Failure to Follow Physician Orders for Insulin, Weight Monitoring, and Lab Tests
Penalty
Summary
The deficiency involves the facility’s failure to implement and follow physicians’ orders for three residents. For one resident with diabetes mellitus, a physician ordered Novolog insulin to be administered in the morning prior to breakfast, with instructions to hold the insulin if the resident’s blood sugar was less than 80 mg/dL. Review of the April 2026 MAR showed that staff administered the insulin on three occasions when the resident’s blood sugar was below 80 mg/dL, contrary to the physician’s order. Another resident with cerebral palsy, diabetes mellitus, and heart failure had a physician’s order to be weighed every night shift and to notify the physician if the resident gained more than 2 lbs in 24 hours or 5 lbs in one week. Clinical records showed multiple instances of significant weight gains over 24-hour periods, including gains of 4.7 lbs, 3.4 lbs, 6 lbs, 2.3 lbs, 5.8 lbs, 4 lbs, 2.4 lbs, and 3.3 lbs, without documented evidence that the physician was notified as ordered. A third resident with anemia and chronic kidney disease had a physician’s order for two blood tests (CBC and CMP), but the clinical record contained no documentation that these lab tests were obtained. The DON confirmed there was no documented evidence that care and services were provided in accordance with these physicians’ orders.
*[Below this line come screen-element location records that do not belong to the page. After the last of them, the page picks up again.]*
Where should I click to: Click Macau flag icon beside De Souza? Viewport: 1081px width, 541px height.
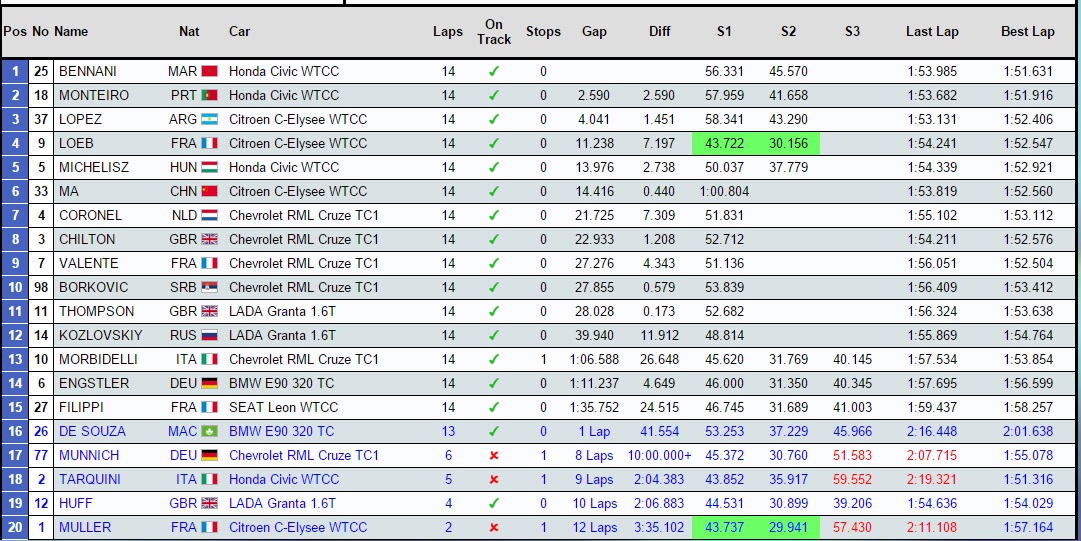tap(209, 432)
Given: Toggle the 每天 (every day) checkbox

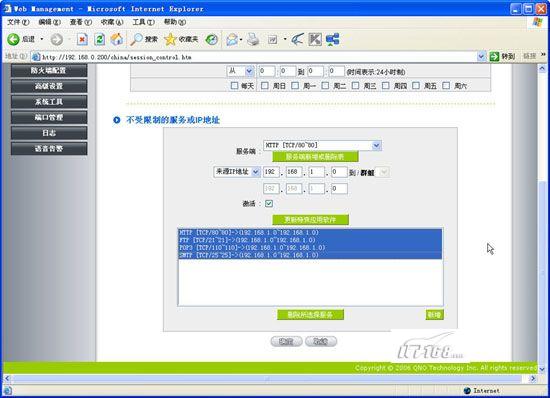Looking at the screenshot, I should click(x=234, y=86).
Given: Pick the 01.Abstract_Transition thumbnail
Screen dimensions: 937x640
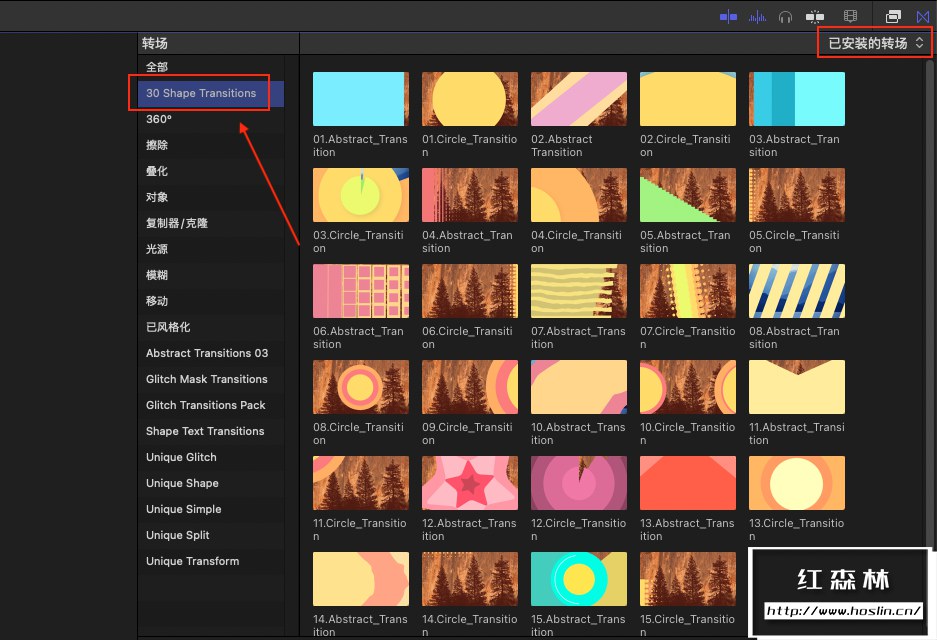Looking at the screenshot, I should tap(361, 98).
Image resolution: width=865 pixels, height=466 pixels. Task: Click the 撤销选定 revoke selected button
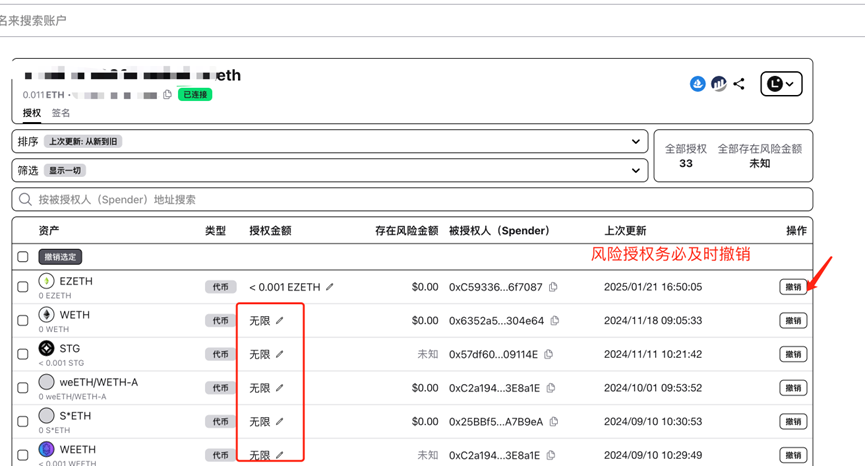pos(61,257)
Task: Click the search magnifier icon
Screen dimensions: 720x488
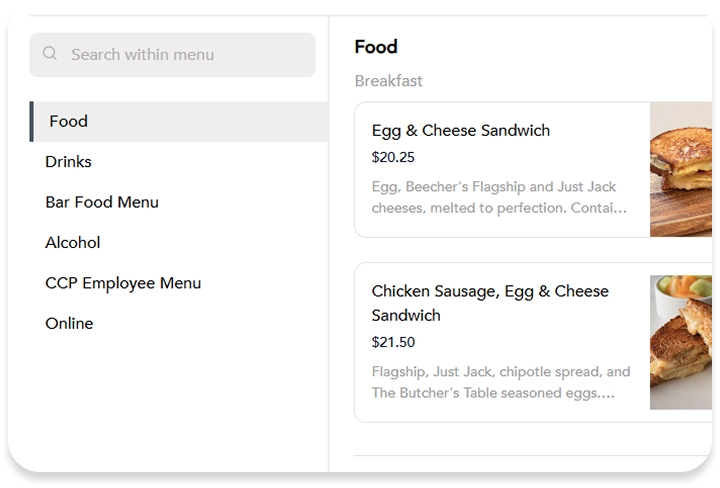Action: [50, 54]
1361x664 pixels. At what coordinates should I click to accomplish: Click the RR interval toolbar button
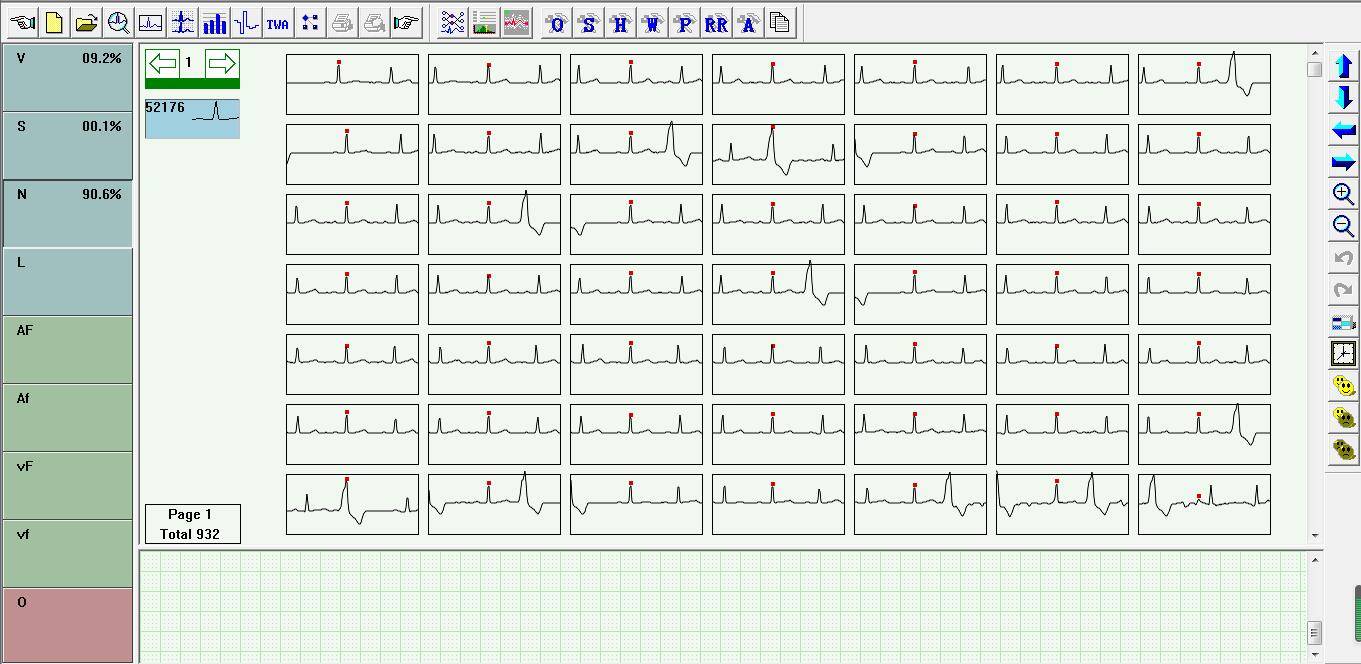716,23
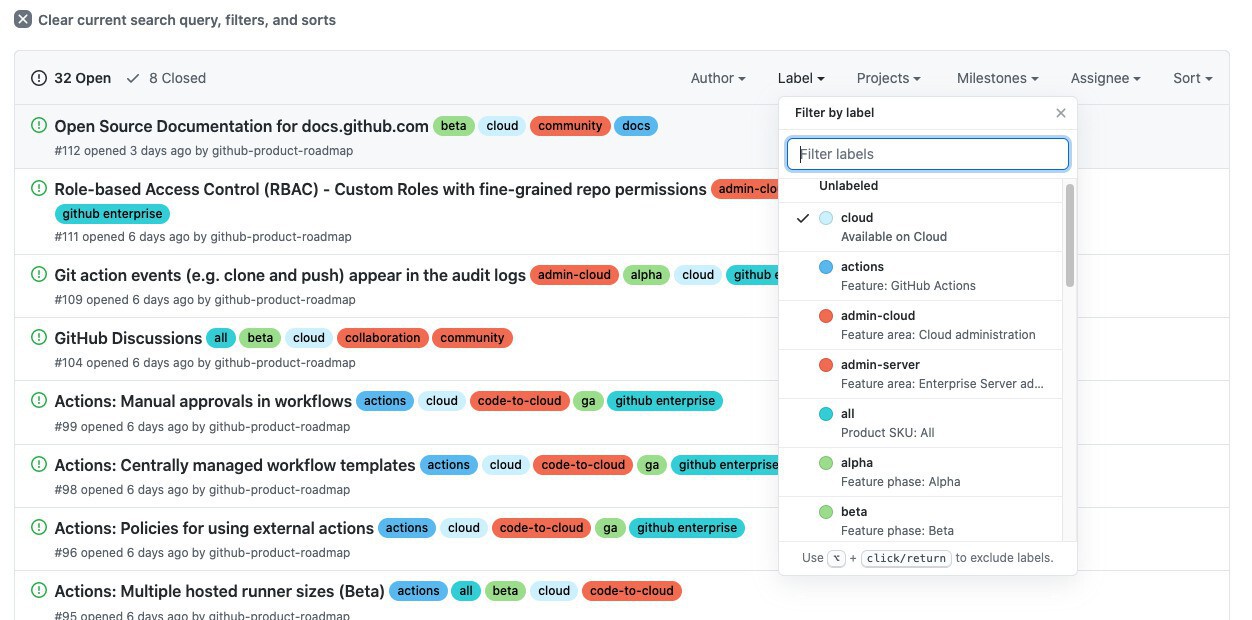Click open issue icon for issue #112
Viewport: 1252px width, 620px height.
coord(39,126)
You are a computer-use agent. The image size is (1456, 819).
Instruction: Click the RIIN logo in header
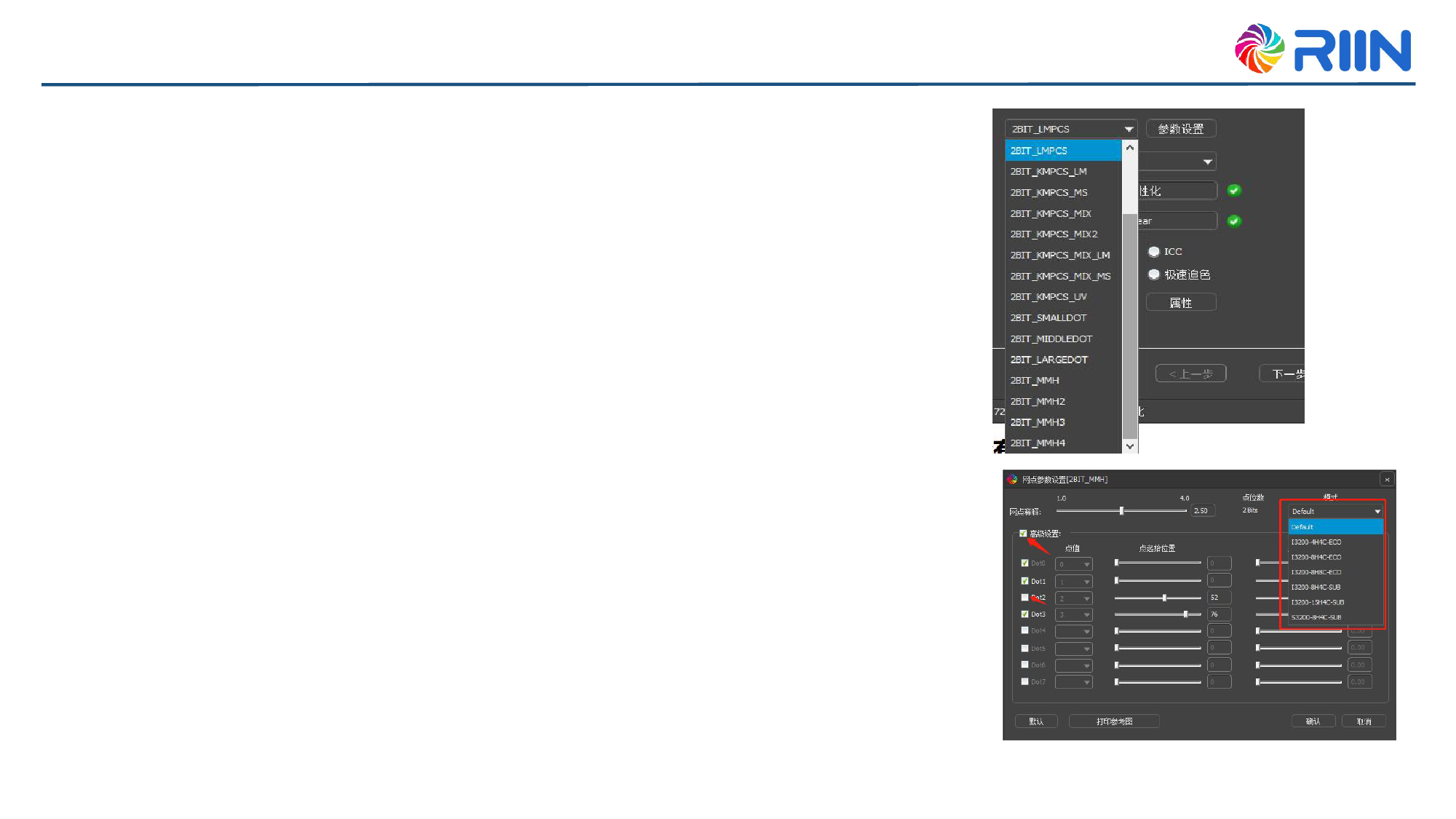click(1322, 49)
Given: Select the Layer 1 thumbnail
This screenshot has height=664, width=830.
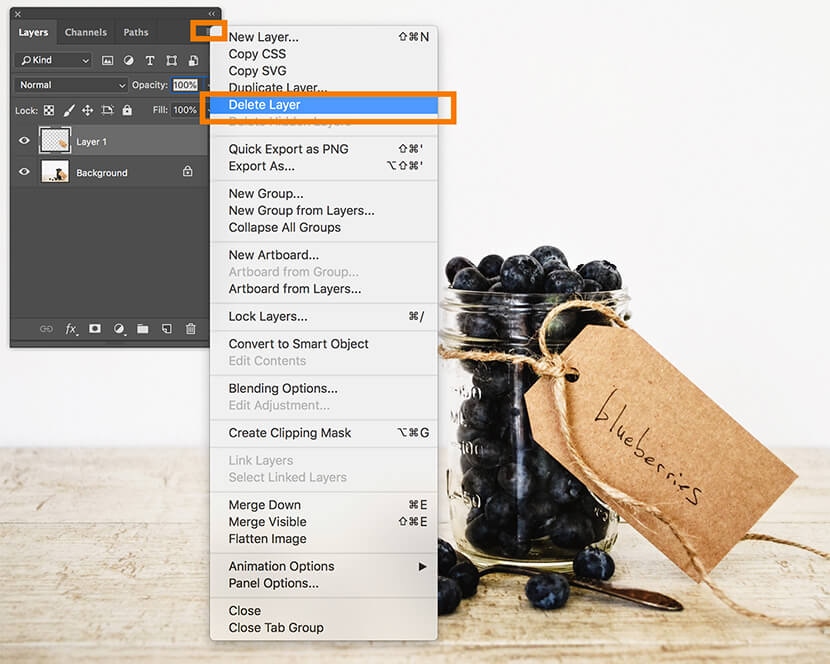Looking at the screenshot, I should click(x=54, y=141).
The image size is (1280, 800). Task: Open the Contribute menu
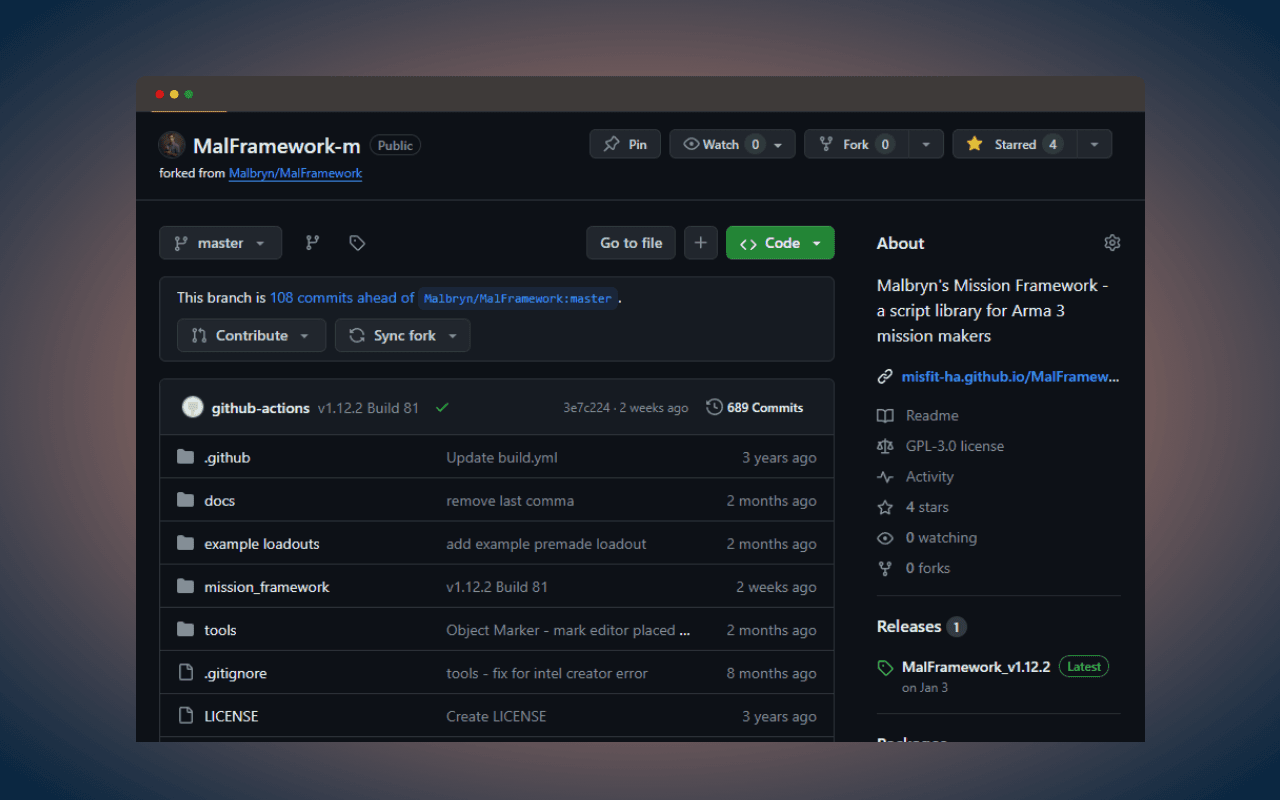[251, 336]
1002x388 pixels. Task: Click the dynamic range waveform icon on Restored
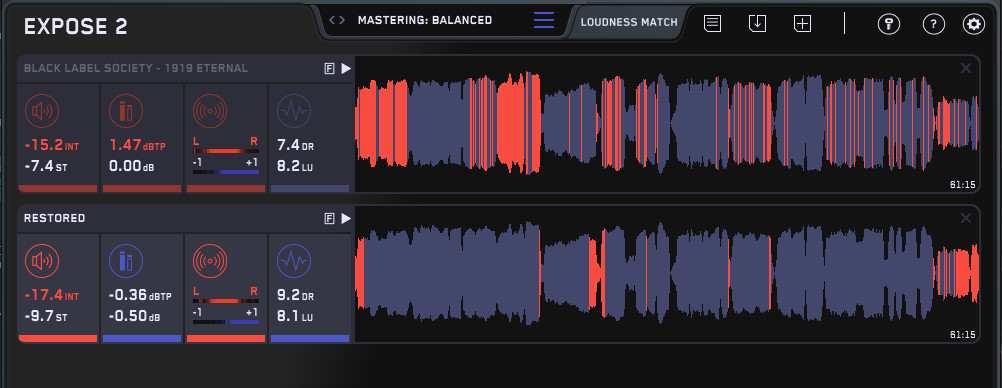click(294, 261)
Failure to Document Non-Pharmacological Interventions Before PRN Narcotic Administration
Penalty
Summary
Facility staff failed to follow the facility’s pain management policy and specific physician orders requiring documentation of non-pharmacological interventions (NPI’s) and their effectiveness prior to administering as-needed narcotic pain medication for two residents. The policy, last reviewed February 24, 2026, required staff to document NPI’s and their effectiveness for patients receiving pain interventions. For a resident with left knee osteoarthritis, right hip pain, and diabetes, a physician ordered on March 17, 2026, that NPI’s be documented every shift, and on April 6, 2026, ordered oxycodone every four hours as needed for moderate to severe pain. Review of the MAR showed that this resident received as-needed oxycodone 23 times in April 2026 without documented evidence that NPI’s were attempted prior to administration. Another resident with diagnoses including cerebral infarction (stroke), diabetes, hemiplegia, and hemiparesis had a physician order dated February 7, 2026, directing staff to document NPI’s used before administering as-needed pain medication, and an order dated April 3, 2026, for oxycodone every four hours as needed for moderate to severe pain. MAR review revealed this resident received as-needed oxycodone nine times in April 2026 without documented evidence that NPI’s were attempted prior to administration, in violation of 28 Pa. Code 211.9(a)(1) Pharmacy services and 28 Pa. Code 211.12(d)(1)(5) Nursing services.